> _Records provided_

════════════════

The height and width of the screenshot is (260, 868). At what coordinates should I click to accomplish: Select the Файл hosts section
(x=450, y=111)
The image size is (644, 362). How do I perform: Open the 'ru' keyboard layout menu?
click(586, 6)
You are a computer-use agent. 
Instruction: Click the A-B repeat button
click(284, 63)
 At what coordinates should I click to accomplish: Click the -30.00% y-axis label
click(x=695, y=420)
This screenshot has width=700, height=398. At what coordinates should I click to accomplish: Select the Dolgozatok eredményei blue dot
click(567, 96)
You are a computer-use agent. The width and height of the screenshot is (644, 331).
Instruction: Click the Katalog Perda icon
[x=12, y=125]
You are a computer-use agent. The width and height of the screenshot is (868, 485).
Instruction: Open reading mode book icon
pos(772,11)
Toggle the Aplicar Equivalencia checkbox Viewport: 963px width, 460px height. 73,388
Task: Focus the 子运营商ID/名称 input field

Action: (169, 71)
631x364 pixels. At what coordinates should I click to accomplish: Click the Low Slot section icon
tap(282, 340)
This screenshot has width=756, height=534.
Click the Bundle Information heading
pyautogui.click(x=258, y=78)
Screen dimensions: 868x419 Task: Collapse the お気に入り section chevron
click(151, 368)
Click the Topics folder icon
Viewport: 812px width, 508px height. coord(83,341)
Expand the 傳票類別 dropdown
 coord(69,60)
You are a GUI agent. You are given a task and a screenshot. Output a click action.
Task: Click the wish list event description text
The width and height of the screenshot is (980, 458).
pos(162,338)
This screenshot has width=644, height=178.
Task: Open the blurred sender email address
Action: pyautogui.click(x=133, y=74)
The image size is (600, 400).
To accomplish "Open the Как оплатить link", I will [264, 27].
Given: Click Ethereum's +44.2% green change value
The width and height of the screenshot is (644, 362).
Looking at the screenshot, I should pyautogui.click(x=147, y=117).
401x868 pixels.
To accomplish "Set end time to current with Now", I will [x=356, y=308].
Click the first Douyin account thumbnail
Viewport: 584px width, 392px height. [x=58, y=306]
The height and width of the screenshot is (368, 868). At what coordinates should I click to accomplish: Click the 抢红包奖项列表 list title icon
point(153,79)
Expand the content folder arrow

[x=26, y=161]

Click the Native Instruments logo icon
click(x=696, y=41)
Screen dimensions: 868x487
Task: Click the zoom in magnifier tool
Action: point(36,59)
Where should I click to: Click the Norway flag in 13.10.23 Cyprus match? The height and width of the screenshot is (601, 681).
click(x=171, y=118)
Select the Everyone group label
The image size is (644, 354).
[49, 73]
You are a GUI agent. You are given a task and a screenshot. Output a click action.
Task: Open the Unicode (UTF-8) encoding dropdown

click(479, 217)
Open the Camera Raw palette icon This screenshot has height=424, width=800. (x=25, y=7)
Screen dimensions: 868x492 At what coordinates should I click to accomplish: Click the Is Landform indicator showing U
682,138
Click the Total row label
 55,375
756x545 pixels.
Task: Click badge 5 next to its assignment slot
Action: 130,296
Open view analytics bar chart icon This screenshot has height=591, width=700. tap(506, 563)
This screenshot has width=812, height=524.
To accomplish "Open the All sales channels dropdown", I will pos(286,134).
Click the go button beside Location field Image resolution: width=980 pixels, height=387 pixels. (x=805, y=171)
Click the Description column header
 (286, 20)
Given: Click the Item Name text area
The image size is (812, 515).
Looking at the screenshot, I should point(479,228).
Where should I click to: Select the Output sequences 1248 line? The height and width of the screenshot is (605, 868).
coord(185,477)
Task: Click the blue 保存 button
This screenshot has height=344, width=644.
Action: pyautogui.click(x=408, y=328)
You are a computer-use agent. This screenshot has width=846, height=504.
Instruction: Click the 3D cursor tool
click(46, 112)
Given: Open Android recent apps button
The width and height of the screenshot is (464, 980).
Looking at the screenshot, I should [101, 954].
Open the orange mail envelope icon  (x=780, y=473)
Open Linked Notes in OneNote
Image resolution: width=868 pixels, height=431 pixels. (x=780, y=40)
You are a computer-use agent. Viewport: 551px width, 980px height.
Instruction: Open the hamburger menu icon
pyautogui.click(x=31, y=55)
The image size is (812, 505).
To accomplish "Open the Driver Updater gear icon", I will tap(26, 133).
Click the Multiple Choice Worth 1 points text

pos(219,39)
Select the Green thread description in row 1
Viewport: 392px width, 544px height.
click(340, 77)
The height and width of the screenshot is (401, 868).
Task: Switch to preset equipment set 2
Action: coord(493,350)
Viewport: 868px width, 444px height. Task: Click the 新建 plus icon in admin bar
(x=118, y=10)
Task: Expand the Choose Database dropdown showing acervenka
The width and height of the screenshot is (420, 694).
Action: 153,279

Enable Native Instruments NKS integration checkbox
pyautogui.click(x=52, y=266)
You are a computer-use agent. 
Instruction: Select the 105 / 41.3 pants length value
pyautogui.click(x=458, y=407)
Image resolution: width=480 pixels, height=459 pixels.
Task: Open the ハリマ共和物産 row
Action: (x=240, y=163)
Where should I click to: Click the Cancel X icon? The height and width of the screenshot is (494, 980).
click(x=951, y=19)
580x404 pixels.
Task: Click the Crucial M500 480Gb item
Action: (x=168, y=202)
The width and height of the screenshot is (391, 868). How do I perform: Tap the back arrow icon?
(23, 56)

════════════════

> _Aim of the task_
Retype each record in full, please.

> _Expected answer_
The height and width of the screenshot is (260, 868). At what coordinates should I click to accomplish: Select the Файл hosts section
(x=450, y=111)
The image size is (644, 362). How do I perform: Open the 'ru' keyboard layout menu?
click(586, 6)
You are a computer-use agent. 
Instruction: Click the A-B repeat button
click(284, 63)
 At what coordinates should I click to accomplish: Click the -30.00% y-axis label
click(x=695, y=420)
This screenshot has width=700, height=398. At what coordinates should I click to accomplish: Select the Dolgozatok eredményei blue dot
click(567, 96)
You are a computer-use agent. The width and height of the screenshot is (644, 331).
Instruction: Click the Katalog Perda icon
[x=12, y=125]
You are a computer-use agent. The width and height of the screenshot is (868, 485).
Instruction: Open reading mode book icon
pos(772,11)
Toggle the Aplicar Equivalencia checkbox Viewport: 963px width, 460px height. 73,388
Task: Focus the 子运营商ID/名称 input field

Action: (169, 71)
631x364 pixels. At what coordinates should I click to accomplish: Click the Low Slot section icon
tap(282, 340)
This screenshot has width=756, height=534.
Click the Bundle Information heading
pyautogui.click(x=258, y=78)
Screen dimensions: 868x419 Task: Collapse the お気に入り section chevron
click(151, 368)
Click the Topics folder icon
Viewport: 812px width, 508px height. coord(83,341)
Expand the 傳票類別 dropdown
 coord(69,60)
You are a GUI agent. You are given a task and a screenshot. Output a click action.
Task: Click the wish list event description text
The width and height of the screenshot is (980, 458).
pos(162,338)
This screenshot has width=644, height=178.
Task: Open the blurred sender email address
Action: pyautogui.click(x=133, y=74)
The image size is (600, 400).
To accomplish "Open the Как оплатить link", I will [264, 27].
Given: Click Ethereum's +44.2% green change value
The width and height of the screenshot is (644, 362).
Looking at the screenshot, I should pyautogui.click(x=147, y=117).
401x868 pixels.
To accomplish "Set end time to current with Now", I will [x=356, y=308].
Click the first Douyin account thumbnail
Viewport: 584px width, 392px height. [x=58, y=306]
The height and width of the screenshot is (368, 868). At what coordinates should I click to accomplish: Click the 抢红包奖项列表 list title icon
point(153,79)
Expand the content folder arrow

[x=26, y=161]

Click the Native Instruments logo icon
click(x=696, y=41)
Screen dimensions: 868x487
Task: Click the zoom in magnifier tool
Action: point(36,59)
Where should I click to: Click the Norway flag in 13.10.23 Cyprus match? The height and width of the screenshot is (601, 681).
click(x=171, y=118)
Select the Everyone group label
The image size is (644, 354).
[49, 73]
You are a GUI agent. You are given a task and a screenshot. Output a click action.
Task: Open the Unicode (UTF-8) encoding dropdown

click(479, 217)
Open the Camera Raw palette icon This screenshot has height=424, width=800. (x=25, y=7)
Screen dimensions: 868x492 At what coordinates should I click to accomplish: Click the Is Landform indicator showing U
682,138
Click the Total row label
 55,375
756x545 pixels.
Task: Click badge 5 next to its assignment slot
Action: 130,296
Open view analytics bar chart icon This screenshot has height=591, width=700. tap(506, 563)
This screenshot has width=812, height=524.
To accomplish "Open the All sales channels dropdown", I will pos(286,134).
Click the go button beside Location field Image resolution: width=980 pixels, height=387 pixels. (x=805, y=171)
Click the Description column header
 (286, 20)
Given: Click the Item Name text area
The image size is (812, 515).
Looking at the screenshot, I should point(479,228).
Where should I click to: Select the Output sequences 1248 line? The height and width of the screenshot is (605, 868).
coord(185,477)
Task: Click the blue 保存 button
This screenshot has height=344, width=644.
Action: pyautogui.click(x=408, y=328)
You are a computer-use agent. This screenshot has width=846, height=504.
Instruction: Click the 3D cursor tool
click(46, 112)
Given: Open Android recent apps button
The width and height of the screenshot is (464, 980).
Looking at the screenshot, I should [101, 954].
Open the orange mail envelope icon  (x=780, y=473)
Open Linked Notes in OneNote
Image resolution: width=868 pixels, height=431 pixels. (x=780, y=40)
You are a computer-use agent. Viewport: 551px width, 980px height.
Instruction: Open the hamburger menu icon
pyautogui.click(x=31, y=55)
The image size is (812, 505).
To accomplish "Open the Driver Updater gear icon", I will tap(26, 133).
Click the Multiple Choice Worth 1 points text

pos(219,39)
Select the Green thread description in row 1
Viewport: 392px width, 544px height.
click(340, 77)
The height and width of the screenshot is (401, 868).
Task: Switch to preset equipment set 2
Action: coord(493,350)
Viewport: 868px width, 444px height. Task: Click the 新建 plus icon in admin bar
(x=118, y=10)
Task: Expand the Choose Database dropdown showing acervenka
The width and height of the screenshot is (420, 694).
Action: 153,279

Enable Native Instruments NKS integration checkbox
pyautogui.click(x=52, y=266)
You are a computer-use agent. 
Instruction: Select the 105 / 41.3 pants length value
pyautogui.click(x=458, y=407)
Image resolution: width=480 pixels, height=459 pixels.
Task: Open the ハリマ共和物産 row
Action: (x=240, y=163)
Where should I click to: Click the Cancel X icon? The height and width of the screenshot is (494, 980).
click(x=951, y=19)
580x404 pixels.
Task: Click the Crucial M500 480Gb item
Action: (x=168, y=202)
The width and height of the screenshot is (391, 868). How do I perform: Tap the back arrow icon?
(23, 56)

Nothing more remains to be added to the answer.